Now, onto those Buckeyes. The reason they lost is simply because they didn’t shoot well, something that’s rarely a problem for Thad Matta’s teams. The 42.7 effective field goal percentage was just the 9th game OSU’s failed to meet the 43.0 threshold since the 2008-09 season. Of course, the fact that Jared Sullinger didn’t play certainly was a contributing factor for the poor shooting. His minutes were shared between Evan Ravenel and Amir Williams, who totaled 11 points (on 9 shots), to go along with 5 turnovers and 8 fouls. But the fact that Sullinger is much better than most other players in college basketball is not exactly news. And I’m not too concerned by the loss, either. Kansas is a good team, was playing at home, and Sullinger’s injury will not sideline him for long. But the game did give us a peek into the future. Sullinger is likely to give the NBA a long look after this season, and the Buckeye offense will look much different in a post-Sullinger world. More certain is the fact that Buford will no longer be in an Ohio State uniform. Between those two, it’s the lion’s share of the offense. Deshaun Thomas will be the focal point, but someone else will need to step up to share the load.
Balancing out Ohio State’s loss to a tough team in a road environment was Michigan State taming the Gonzaga Bulldogs in the kennel, where Gonzaga’s been beaten exactly nine times over the past 8+ seasons. Once again, the Spartans were defensive stalwarts, holding Mark Few’s team to under a point per possession. Indeed, only against Duke and Central Connecticut (the latter of which included plenty of action from the guys deep on the Spartan bench) has MSU allowed a team to break that barrier. For some context, last year’s Michigan State squad held opponents under the point per possession mark just 44 percent of the time. So this year’s defensive version of the Spartans represents a real turnaround, especially in light of the fact that Tom Izzo is down one Delvon Roe. If you want reason to be optimistic, last year’s Michigan State team went 14-1 in games where they held opponents to under a point per possession. Oh, and Draymond Green was pretty good on Saturday as well.
Last year’s breakout player in the Big Ten was probably either Darius Morris or Jeff Brooks. There’s a long way to go this season, but it’s a one-horse race right now, and that horse is Ben Brust. The one-time Iowa commit barely played last season. But this year, The Curious Case of Benjamin Brust has been playing like an All-American. On Saturday, he led the Badgers to a 62-51 win over UNLV, scoring 25 points on just 9 shots.
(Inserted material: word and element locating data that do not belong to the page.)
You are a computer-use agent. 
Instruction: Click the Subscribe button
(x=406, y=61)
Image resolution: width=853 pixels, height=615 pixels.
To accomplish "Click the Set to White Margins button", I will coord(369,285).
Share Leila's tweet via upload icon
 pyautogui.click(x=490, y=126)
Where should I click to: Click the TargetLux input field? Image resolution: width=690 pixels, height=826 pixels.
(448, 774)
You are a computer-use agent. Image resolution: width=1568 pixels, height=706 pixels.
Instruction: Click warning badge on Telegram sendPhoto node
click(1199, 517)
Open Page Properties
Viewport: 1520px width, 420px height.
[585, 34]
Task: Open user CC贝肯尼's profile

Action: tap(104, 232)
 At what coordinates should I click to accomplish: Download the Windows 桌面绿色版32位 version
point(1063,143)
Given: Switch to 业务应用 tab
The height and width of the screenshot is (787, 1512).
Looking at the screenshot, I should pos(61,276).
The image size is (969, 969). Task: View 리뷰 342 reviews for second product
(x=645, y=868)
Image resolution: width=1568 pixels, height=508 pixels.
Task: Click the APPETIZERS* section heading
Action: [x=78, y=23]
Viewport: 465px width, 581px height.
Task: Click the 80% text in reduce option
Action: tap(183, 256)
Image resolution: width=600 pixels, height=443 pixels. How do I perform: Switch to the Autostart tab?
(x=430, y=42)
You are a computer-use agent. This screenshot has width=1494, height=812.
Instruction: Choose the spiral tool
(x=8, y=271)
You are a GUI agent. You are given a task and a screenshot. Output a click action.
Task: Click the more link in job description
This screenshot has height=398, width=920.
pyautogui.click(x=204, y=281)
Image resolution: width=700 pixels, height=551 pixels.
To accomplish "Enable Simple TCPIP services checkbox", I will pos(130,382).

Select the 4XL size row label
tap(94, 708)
Bo Ryan was fortunate that he had Brust’s services, as his point guard turned in an 0 for 10, 3 turnover, and 4 foul performance. Sheesh, who is this joker?
This week will be pretty light as the students turn to finals for the semester. For all practical purposes, this week will bring the end of meaningful out of conference play. Right now, the Big Ten ranks 1st in Pomeroy’s ranking system, and no one is within spitting distance. The only drama I see in the conference battles is whether the Mountain West can overtake the Pac 12. It would actually be pretty funny to see that happen, as Utah would have actually moved down (in a basketball sense) a notch by switching conferences. Of course, the Utes (who may not beat a Division I team all season) are the primary reason for the Pac 12’s poor showing so far. But I’ll save any more analysis of that for any Pac 12 Geeks who want to wallow in the conference’s feeble state.